Let $L$ be a regular language (a.k.a. type 3 language). Then there exist an integer $n$ such that, if the length of a word $W$ is greater than $n$, then $W=ABC$ where $A,B,C$ are subwords such that

1. The length of the subword $B$ is less than $n$.

2. The subword $B$ cannot be empty (although one of $A$ or $C$ might happen to be empty).

3. For all integers $k>0$, it is the case that $AB^{k}C$ belongs to $L$, where exponentiation denotes repetition of a subword $k$ times.

An important use of this lemma is to show that a language is not regular. (Remember, just because a language happens to be described in terms of an irregular grammar does not automatically preclude the possibility of describing the same language also by a regular grammar.) The idea is to assume that the language is regular, then arrive at a contradiction via this lemma.

An example of such a use of this lemma is afforded by the language

$L=\{0^{p}1^{q}0^{p}\mid p,q>0\}.$ |

Let $n$ be the number whose existence is guaranteed by the lemma.
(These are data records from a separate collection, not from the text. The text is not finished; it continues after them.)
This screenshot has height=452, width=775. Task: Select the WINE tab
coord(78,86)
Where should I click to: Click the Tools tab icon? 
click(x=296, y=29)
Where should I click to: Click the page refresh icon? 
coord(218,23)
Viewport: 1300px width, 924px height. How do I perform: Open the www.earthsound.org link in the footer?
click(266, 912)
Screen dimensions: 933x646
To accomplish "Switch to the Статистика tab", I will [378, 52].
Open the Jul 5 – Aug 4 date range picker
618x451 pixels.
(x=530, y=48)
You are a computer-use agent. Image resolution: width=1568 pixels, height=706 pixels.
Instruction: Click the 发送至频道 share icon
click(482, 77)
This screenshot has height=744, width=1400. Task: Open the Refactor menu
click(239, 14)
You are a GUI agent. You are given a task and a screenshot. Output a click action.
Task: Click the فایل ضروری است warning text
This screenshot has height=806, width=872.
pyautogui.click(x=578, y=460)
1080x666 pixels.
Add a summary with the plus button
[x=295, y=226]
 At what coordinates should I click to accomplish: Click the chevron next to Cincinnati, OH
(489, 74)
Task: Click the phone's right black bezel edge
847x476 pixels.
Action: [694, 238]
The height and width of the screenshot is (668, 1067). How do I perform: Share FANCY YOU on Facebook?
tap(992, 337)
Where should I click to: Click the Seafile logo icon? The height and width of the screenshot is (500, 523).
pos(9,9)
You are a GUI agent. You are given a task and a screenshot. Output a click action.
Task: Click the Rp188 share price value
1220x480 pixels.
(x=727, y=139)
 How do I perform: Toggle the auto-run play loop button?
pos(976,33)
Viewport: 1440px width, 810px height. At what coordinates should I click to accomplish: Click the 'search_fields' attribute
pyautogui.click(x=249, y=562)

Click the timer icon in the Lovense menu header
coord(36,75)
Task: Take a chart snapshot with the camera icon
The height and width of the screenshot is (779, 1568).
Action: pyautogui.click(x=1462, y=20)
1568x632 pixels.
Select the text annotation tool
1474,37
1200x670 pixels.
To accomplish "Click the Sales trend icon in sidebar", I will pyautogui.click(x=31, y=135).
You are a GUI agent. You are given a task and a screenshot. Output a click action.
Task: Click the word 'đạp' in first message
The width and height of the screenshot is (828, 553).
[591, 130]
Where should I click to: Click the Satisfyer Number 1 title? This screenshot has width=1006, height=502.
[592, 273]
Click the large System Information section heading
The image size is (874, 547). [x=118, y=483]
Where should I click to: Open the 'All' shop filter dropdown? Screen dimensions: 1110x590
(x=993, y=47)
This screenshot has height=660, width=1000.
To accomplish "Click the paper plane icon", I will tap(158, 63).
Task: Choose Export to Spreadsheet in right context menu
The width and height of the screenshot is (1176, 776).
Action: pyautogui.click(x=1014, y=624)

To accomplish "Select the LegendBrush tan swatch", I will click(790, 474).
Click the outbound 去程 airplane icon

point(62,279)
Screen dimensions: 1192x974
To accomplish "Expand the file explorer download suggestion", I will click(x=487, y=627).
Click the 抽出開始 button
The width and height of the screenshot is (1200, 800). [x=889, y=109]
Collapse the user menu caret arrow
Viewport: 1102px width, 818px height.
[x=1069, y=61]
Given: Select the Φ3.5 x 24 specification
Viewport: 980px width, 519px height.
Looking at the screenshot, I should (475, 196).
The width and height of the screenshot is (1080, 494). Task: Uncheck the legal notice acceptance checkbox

Now, consider the word $W=0^{{n+1}}1^{{n+1}}0^{{n+1}}$. There must exist subwords $A,B,C$ such that $W=ABC$ and $B$ must be of length less than $n$. The only possibilities are the following

1. $A=0^{u},B=0^{v},C=0^{{n+1-u-v}}1^{{n+1}}0^{{n+1}}$

2. $A=0^{{n+1-u}},B=0^{u}1^{v},C=1^{{n+1-v}}0^{{n+1}}$

3. $A=0^{{n+1}}1^{v},B=1^{u},C=1^{{n+1-u-v}}0^{{n+1}}$

4. $A=0^{{n+1}}1^{{n+1-v}},B=1^{v}0^{u},C=0^{{n+1-u}}$

5. $A=0^{{n+1}}1^{{n+1}}0^{u},B=0^{v},C=0^{{n+1-u-v}}$

In these cases, $AB^{2}C$ would have the following form:

1. $AB^{2}C=0^{{n+1+v}}1^{{n+1}}0^{{n+1}}$

2. $AB^{2}C=0^{{n+1}}1^{v}0^{u}1^{{n+1}}0^{{n+1}}$

3. $AB^{2}C=0^{{n+1}}1^{{n+1+u}}0^{{n+1}}$

4. $AB^{2}C=0^{{n+1}}1^{{n+1}}0^{u}1^{v}0^{{n+1}}$

5. $AB^{2}C=0^{{n+1}}1^{{n+1}}0^{{n+1+u}}$

It is easy to see that, in each of these five cases, $AB^{2}C\notin L$. Hence $L$ cannot be a regular language.